Record set:

========================================================================

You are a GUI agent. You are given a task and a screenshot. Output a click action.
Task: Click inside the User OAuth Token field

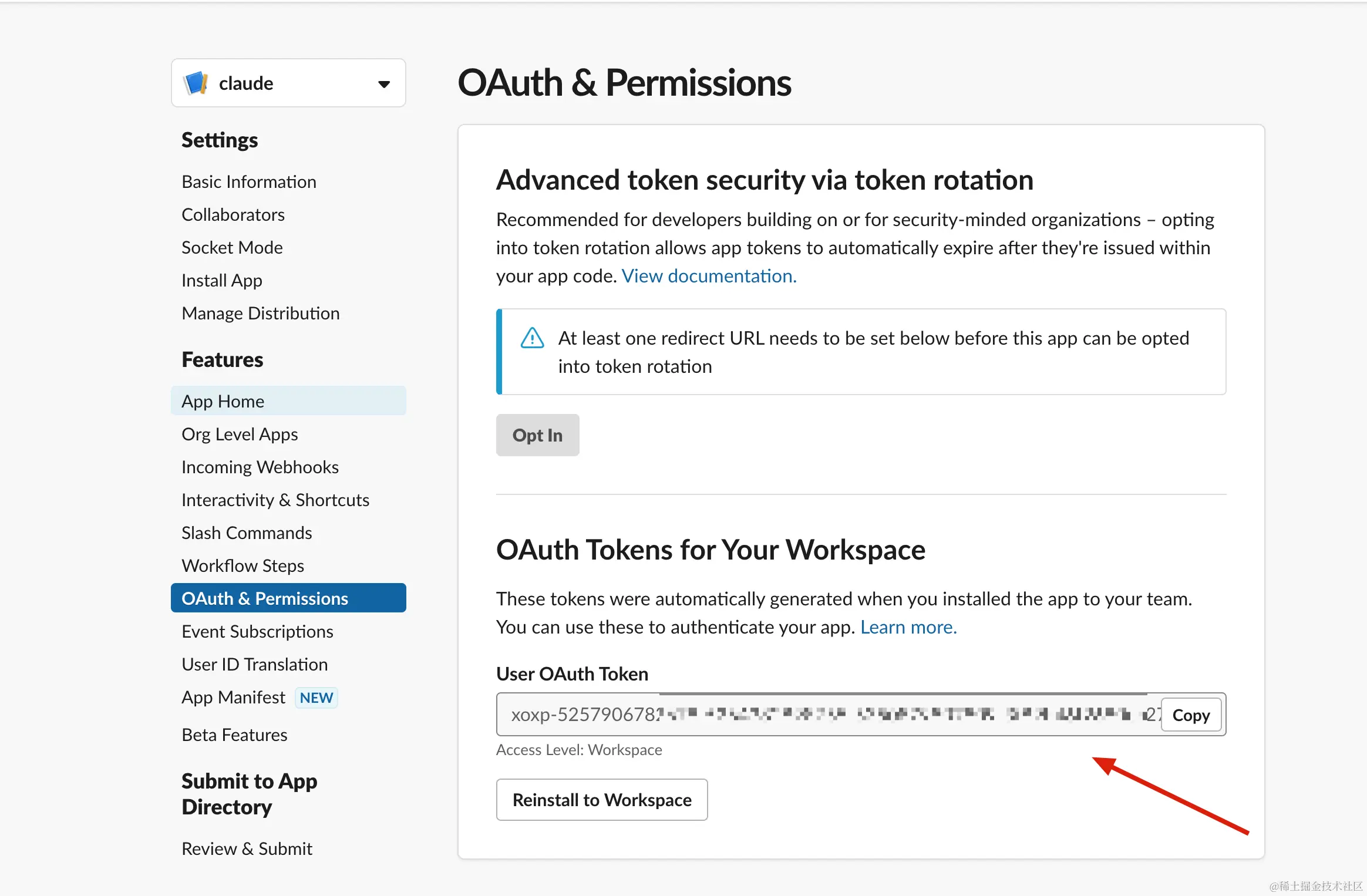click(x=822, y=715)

========================================================================

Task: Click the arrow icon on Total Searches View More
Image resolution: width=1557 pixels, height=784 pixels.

========================================================================

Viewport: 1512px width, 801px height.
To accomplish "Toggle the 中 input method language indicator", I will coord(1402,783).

========================================================================

What the task asks: All that is needed is the number of lines in the listing holding the word "height".

Written response: 2